“I always think we’re so good at education, And then I come to this show and say, we are so, so very good at education,” Cynthia Compton, the owner of 4Kids Books & Toys in Indianapolis told PW following the “7 Habits of Successful Bookstore Owners” panel Wednesday morning during the Heartland Fall Forum’s Day of Education. HFF, the Midwest Independent Booksellers Association and the Great Lakes Independent Booksellers Association’s joint trade show, kicked off Tuesday evening at the Marriott Renaissance Hotel at the Depot in Minneapolis with a reception and awards ceremony, followed by a jam-packed Day of Education. It will conclude Thursday evening.

The “7 Habits of Successful Bookstore Owners” panel featured two GLIBA booksellers: Jill Minor of Saturn Booksellers in Saturn, Mich. and Sue Boucher of Cottage Bookshop in Glen Arbor, Mich., as well as two MIBA booksellers: Kris Kleindeinst of Left Bank Books in St. Louis and Judith Kissner of Scout & Morgan Books in Cambridge, Minn. The four panelists responded to a checklist of the seven common characteristics of successful booksellers compiled by the bookstore consulting group Paz & Associates with insights gleaned from their own experiences, such as hiring and training employees. Kleindeinst said it was all about seven words: “train, trust, delegate, review, reward, respect, and listen,” while Kissner talked about going off-site with her employees once a month to talk about the “bigger picture.”

Compton disclosed afterwards that she’d sent tweets to her store manager during the panel, wanting to implement changes suggested by panelists. Not only will 4Kids re-invigorate its Book-of-the-Month-Club, but it will also hold staff meetings on the same date each month.

Commercial branding expert Sanford Stein, the principal of Stein, LLC in Minneapolis met with a more mixed reception from booksellers. Stein told booksellers that it was the “renaissance of the independent bookseller,” informing them that they can’t compete with Amazon.com, “nor should they.” Customers want quality inventories and hidden gems that don’t make it onto bestseller lists, Stein said. “Small is the new big,” and indie booksellers can take advantage, providing customers with “what they want as well as the unexpected surprises they don’t know they want.” Authenticity and providing the customer with an experience are key, Stein said, emphasizing the notion of “Assisted Discovery,” or taking the customer from being an observer in a retail establishment to being a participant. “Successful retailers go from selling goods to creating experiences."

About a half-dozen booksellers PW spoke to afterward said that Stein didn’t tell them anything they didn’t already know, and criticized the overt promotion of himself and his memoir/business book, Retail Schmetail. “I wish that there’d been more book-related information,” one bookseller said, “I wish it had been tailored more to booksellers.” But Suzanne DeGaetano of Mac’s Backs – Books on Coventry in Cleveland praised Stein for an “inspirational retailer talk.” He, she said, “bolstered and boosted some of the things we knew we were doing.

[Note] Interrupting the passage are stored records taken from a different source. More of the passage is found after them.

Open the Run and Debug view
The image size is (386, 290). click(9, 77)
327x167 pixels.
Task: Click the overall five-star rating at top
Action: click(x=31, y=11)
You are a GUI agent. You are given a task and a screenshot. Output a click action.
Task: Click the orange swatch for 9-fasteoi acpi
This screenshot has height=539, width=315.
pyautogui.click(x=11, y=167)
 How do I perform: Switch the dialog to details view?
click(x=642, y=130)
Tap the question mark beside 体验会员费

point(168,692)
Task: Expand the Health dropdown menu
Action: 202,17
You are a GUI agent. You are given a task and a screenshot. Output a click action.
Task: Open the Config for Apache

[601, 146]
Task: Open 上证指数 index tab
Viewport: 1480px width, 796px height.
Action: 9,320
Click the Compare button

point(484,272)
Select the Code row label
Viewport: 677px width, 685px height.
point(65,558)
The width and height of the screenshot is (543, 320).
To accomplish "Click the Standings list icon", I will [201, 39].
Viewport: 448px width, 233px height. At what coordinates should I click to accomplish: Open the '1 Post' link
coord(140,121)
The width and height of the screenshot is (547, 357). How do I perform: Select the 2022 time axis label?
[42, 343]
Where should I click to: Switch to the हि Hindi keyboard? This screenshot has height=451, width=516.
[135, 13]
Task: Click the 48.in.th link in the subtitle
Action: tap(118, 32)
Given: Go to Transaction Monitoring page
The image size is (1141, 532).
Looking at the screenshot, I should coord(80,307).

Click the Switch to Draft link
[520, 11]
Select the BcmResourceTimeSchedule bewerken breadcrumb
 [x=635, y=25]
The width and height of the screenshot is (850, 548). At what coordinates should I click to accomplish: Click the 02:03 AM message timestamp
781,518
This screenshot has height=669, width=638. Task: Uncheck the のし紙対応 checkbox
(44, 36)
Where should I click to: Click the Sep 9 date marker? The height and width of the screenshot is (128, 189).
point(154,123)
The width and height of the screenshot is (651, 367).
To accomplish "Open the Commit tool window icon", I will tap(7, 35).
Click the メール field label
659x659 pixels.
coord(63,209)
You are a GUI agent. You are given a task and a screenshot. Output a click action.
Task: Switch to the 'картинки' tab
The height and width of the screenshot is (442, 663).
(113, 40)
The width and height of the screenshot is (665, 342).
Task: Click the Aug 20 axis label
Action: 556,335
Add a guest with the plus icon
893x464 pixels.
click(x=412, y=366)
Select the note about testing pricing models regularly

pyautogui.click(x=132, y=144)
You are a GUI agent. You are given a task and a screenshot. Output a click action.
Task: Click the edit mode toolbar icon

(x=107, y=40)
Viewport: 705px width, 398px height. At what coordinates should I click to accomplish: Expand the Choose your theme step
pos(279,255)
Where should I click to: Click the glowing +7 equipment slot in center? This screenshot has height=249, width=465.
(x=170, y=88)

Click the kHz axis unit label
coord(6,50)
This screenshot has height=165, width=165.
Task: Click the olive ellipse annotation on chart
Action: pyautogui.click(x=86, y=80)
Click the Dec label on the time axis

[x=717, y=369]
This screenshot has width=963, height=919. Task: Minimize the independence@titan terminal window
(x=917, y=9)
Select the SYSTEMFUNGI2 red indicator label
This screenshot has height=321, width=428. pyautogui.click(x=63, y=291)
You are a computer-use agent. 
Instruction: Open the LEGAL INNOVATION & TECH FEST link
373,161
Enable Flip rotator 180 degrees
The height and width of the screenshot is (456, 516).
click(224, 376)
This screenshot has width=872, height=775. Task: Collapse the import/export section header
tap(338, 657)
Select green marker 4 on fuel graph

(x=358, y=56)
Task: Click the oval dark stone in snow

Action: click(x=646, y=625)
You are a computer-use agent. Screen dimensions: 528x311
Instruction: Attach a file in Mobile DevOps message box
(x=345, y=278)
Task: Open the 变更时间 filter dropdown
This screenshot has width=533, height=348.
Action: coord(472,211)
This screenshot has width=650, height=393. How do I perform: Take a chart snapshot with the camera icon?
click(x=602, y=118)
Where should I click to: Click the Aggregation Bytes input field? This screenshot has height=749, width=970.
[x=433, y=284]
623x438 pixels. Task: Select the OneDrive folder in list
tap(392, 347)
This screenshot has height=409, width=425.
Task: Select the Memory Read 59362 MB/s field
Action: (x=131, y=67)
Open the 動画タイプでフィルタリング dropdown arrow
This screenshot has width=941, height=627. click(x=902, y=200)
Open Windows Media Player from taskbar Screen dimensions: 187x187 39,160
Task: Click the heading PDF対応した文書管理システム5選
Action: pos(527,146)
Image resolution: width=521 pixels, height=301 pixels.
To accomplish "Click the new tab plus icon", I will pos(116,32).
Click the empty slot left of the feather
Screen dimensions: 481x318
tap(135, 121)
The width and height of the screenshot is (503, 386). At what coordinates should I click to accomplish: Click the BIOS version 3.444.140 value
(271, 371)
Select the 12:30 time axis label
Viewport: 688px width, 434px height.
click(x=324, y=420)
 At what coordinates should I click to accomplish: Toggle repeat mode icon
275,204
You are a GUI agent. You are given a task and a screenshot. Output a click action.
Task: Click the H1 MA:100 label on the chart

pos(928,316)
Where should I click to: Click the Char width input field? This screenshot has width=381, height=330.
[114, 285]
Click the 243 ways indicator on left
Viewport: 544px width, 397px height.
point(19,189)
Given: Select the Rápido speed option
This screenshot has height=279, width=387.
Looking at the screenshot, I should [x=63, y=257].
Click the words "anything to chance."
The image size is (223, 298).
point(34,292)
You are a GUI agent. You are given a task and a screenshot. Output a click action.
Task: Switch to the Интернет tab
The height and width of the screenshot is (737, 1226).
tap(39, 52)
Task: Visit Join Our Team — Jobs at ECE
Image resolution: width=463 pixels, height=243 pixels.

It was very affirming.”

While Stacy Mitchell, the co-director of the Institute for Local Self-Reliance and author of Big Box Swindle reiterated what Stein had said earlier about consumer trends, she met with an overall more positive reception from a packed hall of booksellers at an afternoon plenary. Mitchell talked about the current resurgence in small businesses, much of it due to the proliferation of the Local First groups all over the country. “Almost all of these groups have a rabble-rousing bookseller,” she noted, pointing out that there have been about 150 such groups launched since 2002. These local groups, she noted, aren’t just raising awareness, but are influencing the direction in which local governments are moving, in terms of urban planning and economic development.

“We need more Local First organizations,” she said, “And they’ve never been easier to start.” After all, she pointed out, the movement is about more than simply enlisting allies – it’s also about making supporters into political advocates, who can lobby elected officials at the national, state, but especially at the local level, to enact policies that support local businesses over big box chain stores.

Explaining how elected officials at all levels have offered corporations subsidies that don’t really bring in more dollars and actually end up harming local businesses, Mitchell said, “The game is rigged.” Government policies and subsidies have hampered local businesses, because of the preference towards accommodating corporations even though statistics show that retail employment declines in communities with big box stores and poverty rates go up. It is essential, she emphasized, that booksellers participate in their communities, including the political realm, to ensure their survival. “Politicians love to talk about how small businesses are the backbone of America,” she said, “Call them on it.”